If there ever is a time when you need some colour in your life, it’s those drab, grey winter days. Luckily, while many plants prefer to keep their flowers hidden away until spring, there are some that aren’t put off by the cold. These plants that will flower in winter are a great way to bring some life and colour into your home when icicles start to hang from the eaves.
African Violet (Saintpaulia)
African violets come in a variety of colours, such as purple, pink and white. Native to tropical east Africa, they prefer bright but indirect light. In winter, a sunny east-facing window is the ideal place to keep them.
Rieger begonias are a begonia hybrid bred specifically as winter flowering plants. They come in colours like pink, yellow, orange and even deep red. They like bright, indirect light and a bit of extra humidity during winter.
Winter Jasmine (Jasminum nudiflorum)
Winter jasmine’s Chinese name, yingchun, means “the flower that welcomes spring”. It’s a hardy, frost-resistant plant that will do well in outdoor plant pots, either as a hanging or a climbing plant, as long as it’s in a sunny location sheltered from the wind. The flowers range from white to bright yellow.
Winter Heath (Erica carnea)
Also called winter-flowering heather or alpine heath, the winter heath is native to the mountains of Central and Southern Europe. They come in colours such as pink and white and they’re among the hardiest of the outdoor winter plants. Not even snow will deter them.
Cornelian Cherry (Cornus mas)
One of your best options for winter garden plants is the Cornelian cherry, a shrub or small tree in the dogwood family.
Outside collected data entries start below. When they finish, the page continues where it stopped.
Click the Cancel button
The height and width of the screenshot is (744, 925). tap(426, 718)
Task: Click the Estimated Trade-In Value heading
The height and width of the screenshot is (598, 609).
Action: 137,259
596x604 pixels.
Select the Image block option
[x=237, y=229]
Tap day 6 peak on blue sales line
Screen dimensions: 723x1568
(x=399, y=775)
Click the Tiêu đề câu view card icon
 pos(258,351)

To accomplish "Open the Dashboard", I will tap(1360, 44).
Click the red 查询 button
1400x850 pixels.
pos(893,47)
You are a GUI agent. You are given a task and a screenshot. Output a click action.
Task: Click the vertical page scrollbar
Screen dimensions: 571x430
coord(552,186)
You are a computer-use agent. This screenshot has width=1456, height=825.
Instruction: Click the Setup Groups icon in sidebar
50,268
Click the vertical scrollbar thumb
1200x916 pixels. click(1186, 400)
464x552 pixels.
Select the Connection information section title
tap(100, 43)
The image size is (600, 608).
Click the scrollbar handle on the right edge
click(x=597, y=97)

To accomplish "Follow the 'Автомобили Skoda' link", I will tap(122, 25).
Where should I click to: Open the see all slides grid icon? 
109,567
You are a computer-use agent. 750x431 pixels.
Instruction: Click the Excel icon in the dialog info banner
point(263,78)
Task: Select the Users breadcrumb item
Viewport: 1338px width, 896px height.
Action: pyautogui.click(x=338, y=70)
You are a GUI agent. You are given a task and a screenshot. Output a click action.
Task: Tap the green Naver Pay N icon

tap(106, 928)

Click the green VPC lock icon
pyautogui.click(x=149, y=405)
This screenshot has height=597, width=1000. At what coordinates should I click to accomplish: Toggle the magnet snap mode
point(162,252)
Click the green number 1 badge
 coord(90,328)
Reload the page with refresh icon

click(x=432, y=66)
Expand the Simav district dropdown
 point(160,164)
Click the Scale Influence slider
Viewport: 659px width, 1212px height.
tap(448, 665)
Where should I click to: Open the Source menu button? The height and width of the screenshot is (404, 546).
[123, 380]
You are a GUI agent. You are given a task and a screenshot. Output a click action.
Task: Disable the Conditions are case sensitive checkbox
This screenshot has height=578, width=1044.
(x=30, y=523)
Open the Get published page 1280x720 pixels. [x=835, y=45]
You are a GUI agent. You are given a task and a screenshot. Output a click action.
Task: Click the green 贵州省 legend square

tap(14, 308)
It blooms in late winter, bringing splashes of yellow to your garden, and has adapted to Canada’s freezing temperatures. A bonus is that in fall, the Cornelian cherry produces tasty fruit.
Snowdrops (Galanthus nivalis)
Native to Europe, snowdrops are often regarded as wildflowers in Canada. However, you can plant the bulbs in your garden early in the fall and watch them flower in winter. They’re best planted in groups, for instance along the garden path, for a pretty display among the snow.
Oriental Paperbush (Edgeworthia chrysantha)
One of the best winter plants for BC’s milder climate is the Oriental paperbush or Edgeworthia, a shrub native to China. In Japan it’s called mitsumata and its bark is used to make mitsumata paper. It prefers sunny spots and usually produces yellow flowers. However, you may be able to find red varieties too.
Amaryllis (Amaryllis belladonna)
The amaryllis is native to South Africa and from the end of December, it produces clusters of flowers, usually white or pink, on a leafless stem. This makes it one of the most beautiful indoor plants to give as a gift for the holidays. You can even make it flower again by digging up the bulb after the flowers have faded, storing it for at least six weeks and then planting it again.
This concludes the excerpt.